(What you will do): Give the lines below again exactly, starting with the line that holds "Hot Wheels Color" and going on through the line that holds "Cookies and Related Tech notice (676, 1837)".

Data excerpts
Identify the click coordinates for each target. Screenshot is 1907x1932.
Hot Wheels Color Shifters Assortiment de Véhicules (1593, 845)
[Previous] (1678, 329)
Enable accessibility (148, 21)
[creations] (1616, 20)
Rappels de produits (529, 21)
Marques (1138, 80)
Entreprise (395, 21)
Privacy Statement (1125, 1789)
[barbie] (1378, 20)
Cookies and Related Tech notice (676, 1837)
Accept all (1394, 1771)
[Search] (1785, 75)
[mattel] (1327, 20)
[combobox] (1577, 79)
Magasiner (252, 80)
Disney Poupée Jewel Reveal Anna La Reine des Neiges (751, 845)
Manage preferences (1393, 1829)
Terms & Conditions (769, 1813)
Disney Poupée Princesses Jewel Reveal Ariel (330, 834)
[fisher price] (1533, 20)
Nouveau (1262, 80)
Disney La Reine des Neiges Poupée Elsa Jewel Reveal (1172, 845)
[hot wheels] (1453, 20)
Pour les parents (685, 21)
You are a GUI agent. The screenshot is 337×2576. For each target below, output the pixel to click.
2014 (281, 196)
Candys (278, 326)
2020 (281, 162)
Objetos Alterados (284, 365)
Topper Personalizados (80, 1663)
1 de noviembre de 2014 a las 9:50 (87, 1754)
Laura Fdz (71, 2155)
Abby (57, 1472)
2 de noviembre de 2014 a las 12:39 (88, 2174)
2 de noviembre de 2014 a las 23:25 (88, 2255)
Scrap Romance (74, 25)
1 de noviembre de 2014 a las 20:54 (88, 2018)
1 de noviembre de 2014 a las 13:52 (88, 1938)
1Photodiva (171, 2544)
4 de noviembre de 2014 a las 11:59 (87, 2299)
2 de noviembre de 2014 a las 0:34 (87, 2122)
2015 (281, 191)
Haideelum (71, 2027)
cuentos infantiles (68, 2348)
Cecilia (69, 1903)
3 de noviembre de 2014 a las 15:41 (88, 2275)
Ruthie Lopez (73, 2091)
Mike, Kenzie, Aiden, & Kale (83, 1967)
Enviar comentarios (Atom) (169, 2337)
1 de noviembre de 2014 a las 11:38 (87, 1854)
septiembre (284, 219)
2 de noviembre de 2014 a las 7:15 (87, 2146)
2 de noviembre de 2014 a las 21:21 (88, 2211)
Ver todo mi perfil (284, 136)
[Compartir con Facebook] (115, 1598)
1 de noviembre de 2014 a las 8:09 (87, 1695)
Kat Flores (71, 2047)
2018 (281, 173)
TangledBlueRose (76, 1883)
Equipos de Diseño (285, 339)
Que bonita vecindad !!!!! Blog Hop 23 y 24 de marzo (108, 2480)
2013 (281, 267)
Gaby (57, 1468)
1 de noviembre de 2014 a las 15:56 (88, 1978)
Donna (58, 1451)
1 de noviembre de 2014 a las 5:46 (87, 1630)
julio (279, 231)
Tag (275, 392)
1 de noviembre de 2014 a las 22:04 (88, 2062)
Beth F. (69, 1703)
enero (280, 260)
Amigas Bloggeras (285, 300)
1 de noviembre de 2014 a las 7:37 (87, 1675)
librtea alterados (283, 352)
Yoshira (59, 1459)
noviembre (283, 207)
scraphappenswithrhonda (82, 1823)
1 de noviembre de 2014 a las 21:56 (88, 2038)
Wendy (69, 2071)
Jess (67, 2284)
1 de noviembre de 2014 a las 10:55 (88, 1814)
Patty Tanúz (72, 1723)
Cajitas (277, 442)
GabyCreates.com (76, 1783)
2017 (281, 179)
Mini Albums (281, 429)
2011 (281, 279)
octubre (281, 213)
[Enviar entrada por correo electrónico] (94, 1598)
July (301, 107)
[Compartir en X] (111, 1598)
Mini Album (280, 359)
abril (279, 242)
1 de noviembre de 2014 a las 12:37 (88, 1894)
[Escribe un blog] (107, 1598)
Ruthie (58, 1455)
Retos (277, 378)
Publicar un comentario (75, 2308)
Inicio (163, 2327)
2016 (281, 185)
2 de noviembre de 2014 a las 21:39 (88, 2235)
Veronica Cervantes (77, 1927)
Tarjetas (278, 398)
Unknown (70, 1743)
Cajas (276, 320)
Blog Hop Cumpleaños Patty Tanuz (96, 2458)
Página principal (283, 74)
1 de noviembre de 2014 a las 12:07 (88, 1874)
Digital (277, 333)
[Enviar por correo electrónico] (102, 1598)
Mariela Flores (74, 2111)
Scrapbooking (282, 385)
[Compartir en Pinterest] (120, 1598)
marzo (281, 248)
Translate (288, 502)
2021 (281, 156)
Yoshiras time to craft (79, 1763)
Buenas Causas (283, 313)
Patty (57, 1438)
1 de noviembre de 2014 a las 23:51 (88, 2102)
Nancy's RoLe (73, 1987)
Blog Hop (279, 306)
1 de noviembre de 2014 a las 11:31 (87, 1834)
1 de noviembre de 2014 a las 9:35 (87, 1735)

(Answer to the exercise):
Hot Wheels Color Shifters Assortiment de Véhicules (1593, 845)
[Previous] (1678, 329)
Enable accessibility (148, 21)
[creations] (1616, 20)
Rappels de produits (529, 21)
Marques (1138, 80)
Entreprise (395, 21)
Privacy Statement (1125, 1789)
[barbie] (1378, 20)
Cookies and Related Tech notice (676, 1837)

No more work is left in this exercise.